The friend had a fence put up around her place and Sadie took to it and her instantly and vice a versa. Sadie seemed very relaxed and content in her new home, but oddly lethargic. Then one day, about 6 weeks after Sadie moved in, she collapsed and was taken to the clinic. Sadie was terminal, suffering from cancer that had metastasized throughout her body. My friend was devastated; I was also shocked but grateful that this kind and devoted creature had a few comfortable weeks at the end.

Sunday, June 10, 2007

The vase

Another creation by Chris Kelsey; I particularly like the way he uses bone ash as the outer layer of glaze to achieve the wrinkly effect. It reminds of something really ancient; something you might find during an archeological dig. Pieces of this type always sell quickly so I asked if he could make more just like it. He informed me that the effect is not exactly reproducible and comes out differently each time, often disastrously, part of the charm I guess. Anyway, one day a friend and I were looking at a similar piece and she asked “what do you put in it…flowers?” He gave us this contemptuous look that read something like ‘you soulless philistines, how dare you presume to debase this work of art…’ but after a pause finally said “it’s fine the way it is, nothing goes in it”. Oops--and that settled that.

I had never cared much for pottery, always thought it kind of a lesser art. A while back I started frequenting the Trackside Studio where Mark Moore and Chris Kelsey create and display. Now…well…as you can see from the photo…pottery is way cool.

Thursday, June 07, 2007

Indirect Reflection

Here is another painting by Tom the Artist; from his ‘Indirect Reflection’ series. He tries to explain to me how, what, and why he does what he does, and sometimes...I understand some of what he says-bonus!

Tuesday, June 05, 2007

Talkie Walkie and the Totem Arro

I scored a great deal on a pair of the waif-ish Totem Arros and started playing some of my favorite CDs.
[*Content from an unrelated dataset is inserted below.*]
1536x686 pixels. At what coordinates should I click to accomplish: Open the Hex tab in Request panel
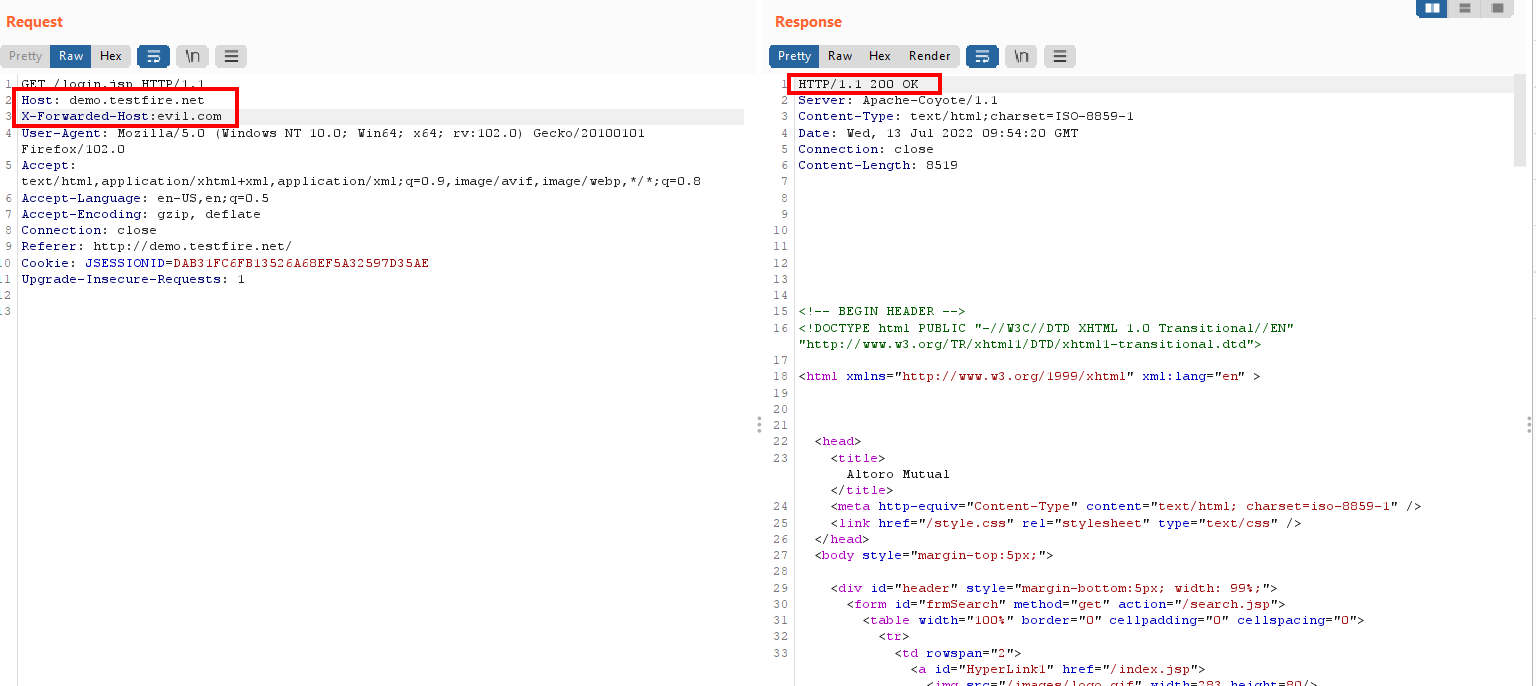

They all sounded pretty good as the Arros put out a huge soundstage, but then I got to Air’s Talkie Walkie from 2004. It had always sounded somewhat cutesy before, I mean, they’re French guys after all. But now, I’m totally floored…c’est fantastique! I finally realize why they named themselves Air. They throw out dense, swirling layers of sound that are at the same time totally ethereal; I don’t think I’ve ever heard anything quite like it. It is similar to what Roxy Music achieved with the 1982 release of Avalon but with significantly improved recording and playback technology that allows one to really hear the skill and craft these guys put into their music.

French Pop + French (Canadian) speakers = a sonic aural ephiphany..."wonderful, wonderful, and yet again wonderful".

Monday, June 04, 2007


A piece from local potter Chris Kelsey's 'Origins' series. From the photo, you can't see the glazing inside the egg-like things but the piece is fantastic--this guy is good.

Public art on Riverside Ave.

My daughter Kerry and friend Tom, formerly known as 'The Artist'; neither cared for the raucous and overly crowded Elk. Actually, Tom IS a very fine artist (he did the fab Lake Painting and this gem). We both carried cameras and I was fascinated by his skill or talent in composing shots. That 'creative vision' thing again.